*** Data for review Section Begins ***

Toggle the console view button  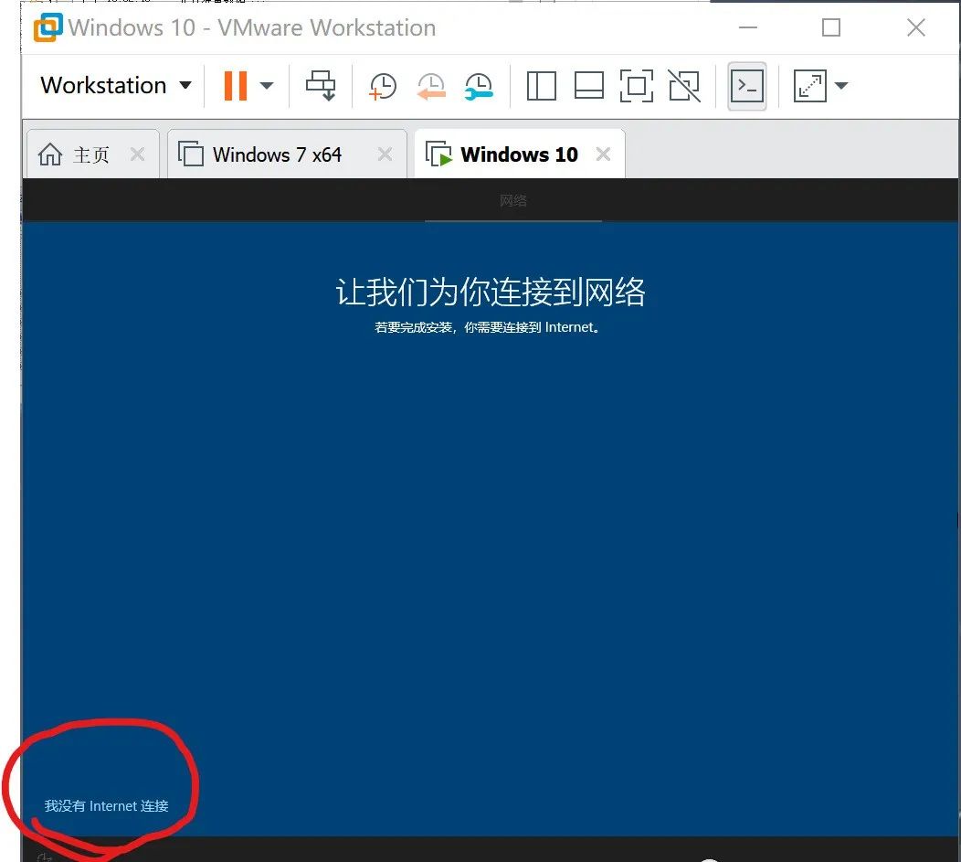click(746, 85)
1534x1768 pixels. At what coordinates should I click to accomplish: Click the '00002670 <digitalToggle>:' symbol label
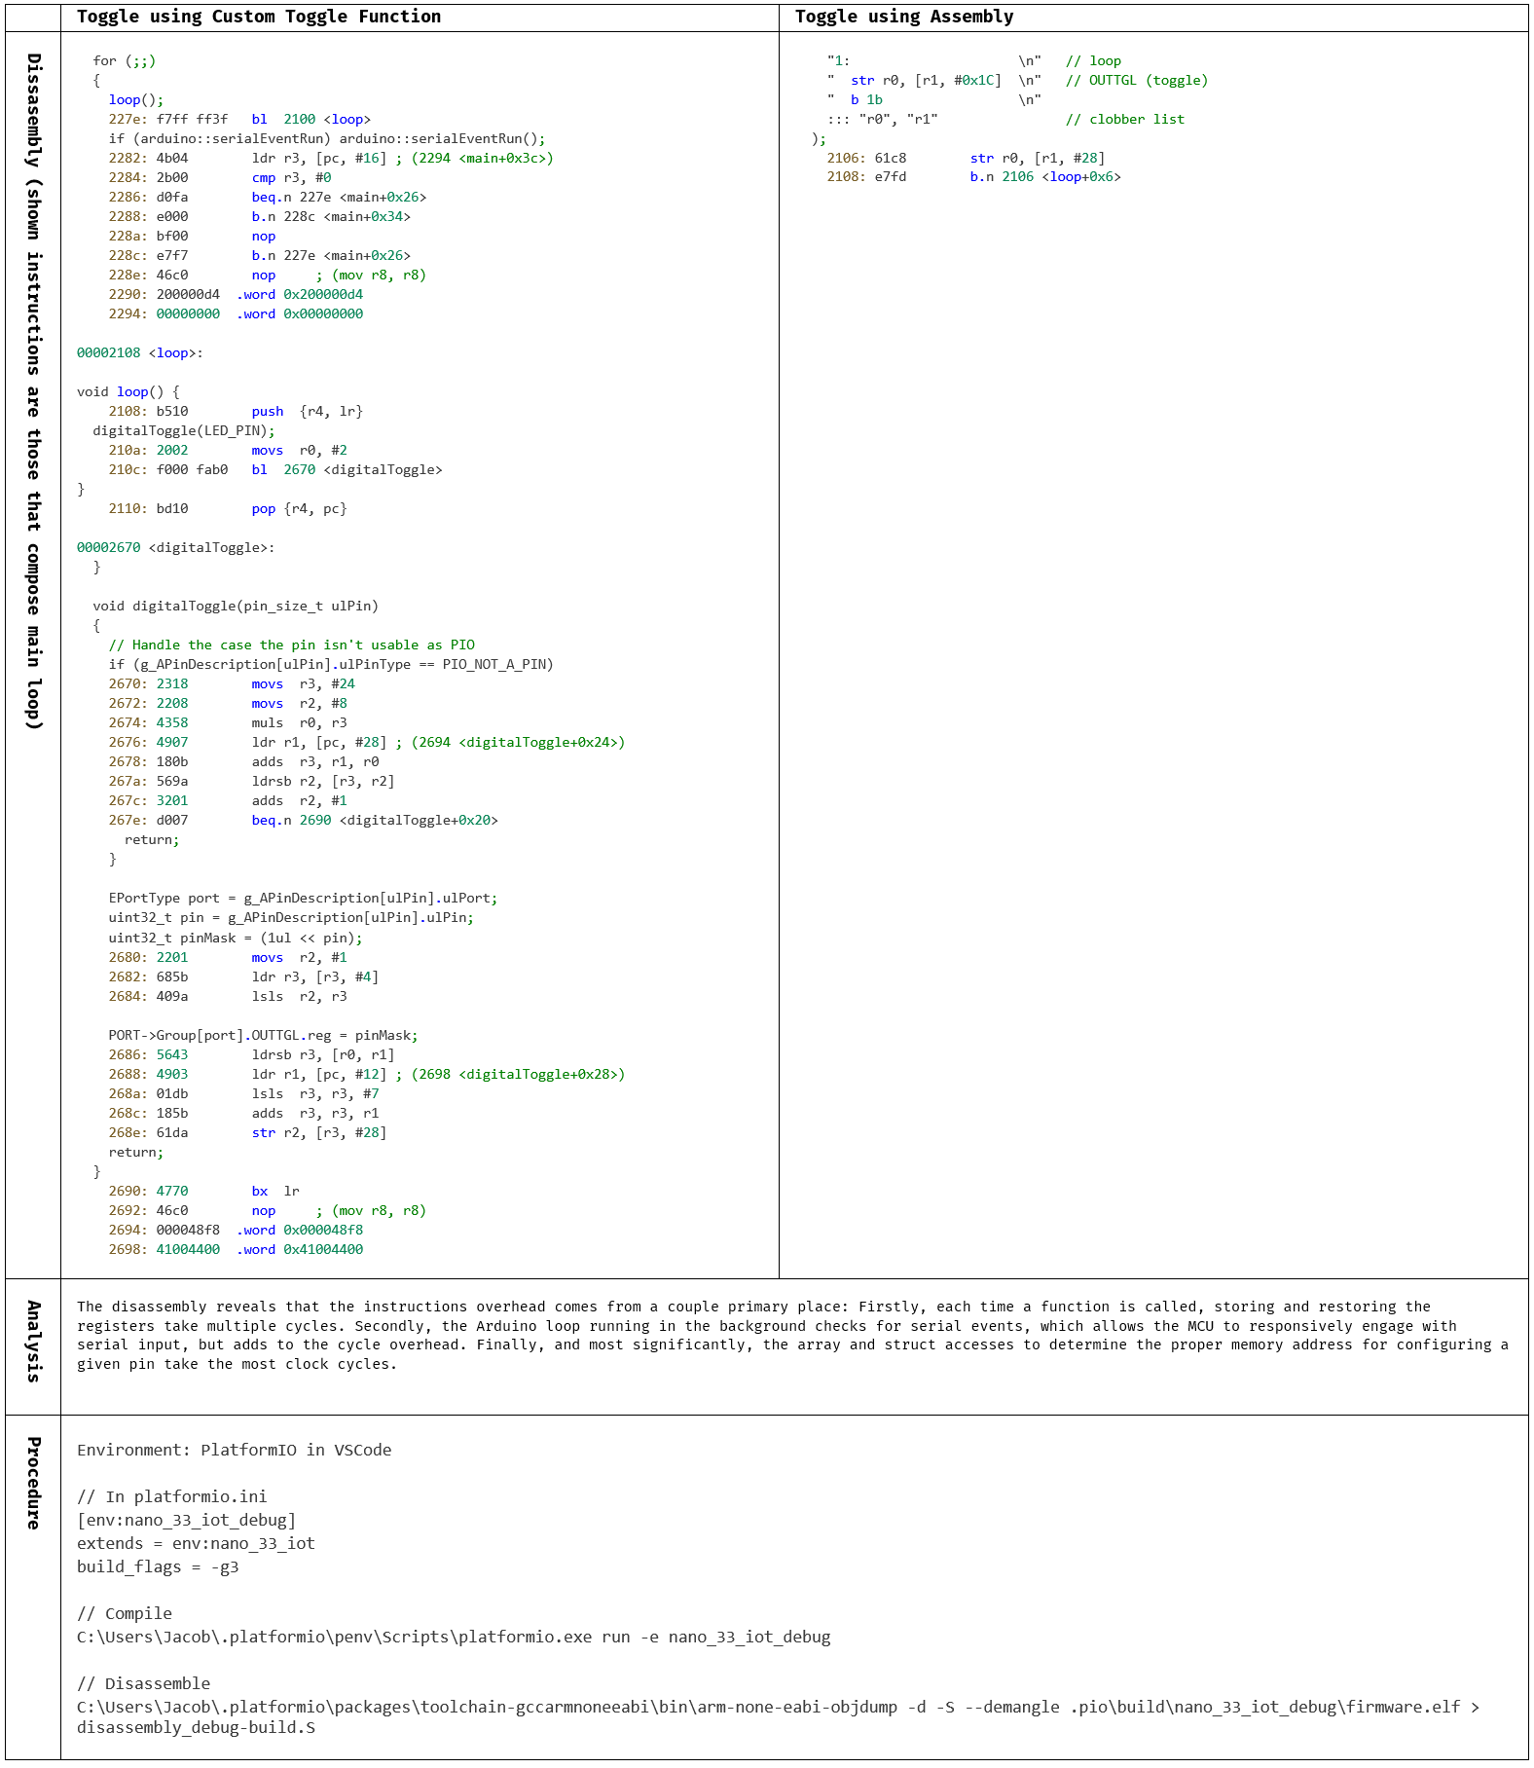pos(175,548)
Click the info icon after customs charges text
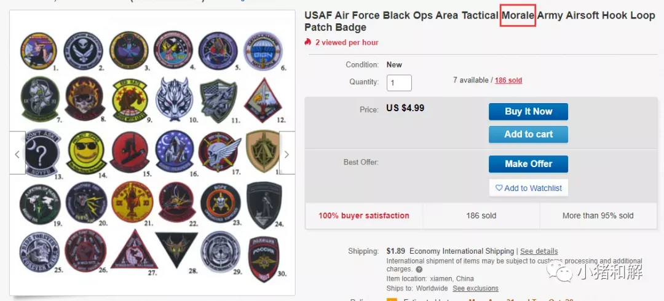 (419, 269)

*** Data for review Section Ends ***

■ Required work ■
Every line from the one containing "1534x1768 pixels. At" through the last line of the data, both included, is to be repeated exactly; the pictures are to be left out.

■ Task result ■
1534x1768 pixels. At what coordinates should I click to accomplish: Click the '00002670 <digitalToggle>:' symbol label
pos(175,548)
Click the info icon after customs charges text
 (419, 269)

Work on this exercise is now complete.